TASK TO CARRY OUT.
From the records below, transcribe only the lines running from the one with "You are a computer-use agent. Viewport: 1316px" through the one with "Screen dimensions: 1113x1092". Keep both of those end lines.

RECORDS FOR THIS EXERCISE.
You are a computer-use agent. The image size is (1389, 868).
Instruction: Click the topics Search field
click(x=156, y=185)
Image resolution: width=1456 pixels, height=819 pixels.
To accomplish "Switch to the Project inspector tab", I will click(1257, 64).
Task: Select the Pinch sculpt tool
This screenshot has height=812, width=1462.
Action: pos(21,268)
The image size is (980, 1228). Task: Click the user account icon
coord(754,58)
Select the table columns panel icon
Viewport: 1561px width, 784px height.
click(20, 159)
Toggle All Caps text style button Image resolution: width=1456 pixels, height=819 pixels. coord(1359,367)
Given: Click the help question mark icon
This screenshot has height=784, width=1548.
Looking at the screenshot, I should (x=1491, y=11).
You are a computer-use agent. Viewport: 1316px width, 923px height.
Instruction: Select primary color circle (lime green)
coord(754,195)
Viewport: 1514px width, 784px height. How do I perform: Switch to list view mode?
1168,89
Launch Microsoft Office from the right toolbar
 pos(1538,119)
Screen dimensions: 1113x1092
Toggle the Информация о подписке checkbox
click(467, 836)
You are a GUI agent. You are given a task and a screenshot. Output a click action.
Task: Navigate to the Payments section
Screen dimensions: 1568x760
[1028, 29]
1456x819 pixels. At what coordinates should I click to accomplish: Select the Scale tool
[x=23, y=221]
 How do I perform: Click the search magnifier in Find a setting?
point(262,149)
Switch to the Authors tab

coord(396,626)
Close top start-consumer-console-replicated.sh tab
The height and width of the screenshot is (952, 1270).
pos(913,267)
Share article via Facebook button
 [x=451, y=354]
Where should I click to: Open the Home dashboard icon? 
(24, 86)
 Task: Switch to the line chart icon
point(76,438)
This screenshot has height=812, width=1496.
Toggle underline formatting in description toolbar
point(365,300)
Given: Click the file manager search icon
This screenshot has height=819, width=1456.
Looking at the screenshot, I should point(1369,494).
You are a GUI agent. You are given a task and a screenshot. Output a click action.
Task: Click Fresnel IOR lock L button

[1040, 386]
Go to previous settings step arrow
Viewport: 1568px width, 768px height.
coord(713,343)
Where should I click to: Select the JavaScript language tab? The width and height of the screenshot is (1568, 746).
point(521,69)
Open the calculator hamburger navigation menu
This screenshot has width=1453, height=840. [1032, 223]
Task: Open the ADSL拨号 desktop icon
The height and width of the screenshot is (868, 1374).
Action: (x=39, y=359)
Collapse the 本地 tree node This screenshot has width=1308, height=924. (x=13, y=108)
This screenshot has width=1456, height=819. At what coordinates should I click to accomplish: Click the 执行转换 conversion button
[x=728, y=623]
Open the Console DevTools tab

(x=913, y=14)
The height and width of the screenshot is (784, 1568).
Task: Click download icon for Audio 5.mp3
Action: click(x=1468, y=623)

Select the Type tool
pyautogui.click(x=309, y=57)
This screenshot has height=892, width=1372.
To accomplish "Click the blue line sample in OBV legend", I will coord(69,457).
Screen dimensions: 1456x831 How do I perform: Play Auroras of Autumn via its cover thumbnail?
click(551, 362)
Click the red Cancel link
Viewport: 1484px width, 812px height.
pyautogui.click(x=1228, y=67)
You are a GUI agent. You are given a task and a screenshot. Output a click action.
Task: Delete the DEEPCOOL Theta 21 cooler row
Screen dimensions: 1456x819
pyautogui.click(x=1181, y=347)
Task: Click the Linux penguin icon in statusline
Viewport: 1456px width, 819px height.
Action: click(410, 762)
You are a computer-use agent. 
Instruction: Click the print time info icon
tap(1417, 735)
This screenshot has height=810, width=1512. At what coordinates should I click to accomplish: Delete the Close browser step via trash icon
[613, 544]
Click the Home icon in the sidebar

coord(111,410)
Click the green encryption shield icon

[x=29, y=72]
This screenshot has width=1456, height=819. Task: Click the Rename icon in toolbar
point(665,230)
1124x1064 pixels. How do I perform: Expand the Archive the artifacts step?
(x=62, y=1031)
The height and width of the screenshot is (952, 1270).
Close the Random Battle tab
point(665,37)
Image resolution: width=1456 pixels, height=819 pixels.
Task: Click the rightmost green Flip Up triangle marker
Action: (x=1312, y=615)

EXERCISE RESPONSE.
You are a computer-use agent. Viewport: 1316px width, 923px height.
Instruction: Select primary color circle (lime green)
coord(754,195)
Viewport: 1514px width, 784px height. How do I perform: Switch to list view mode?
1168,89
Launch Microsoft Office from the right toolbar
 pos(1538,119)
Screen dimensions: 1113x1092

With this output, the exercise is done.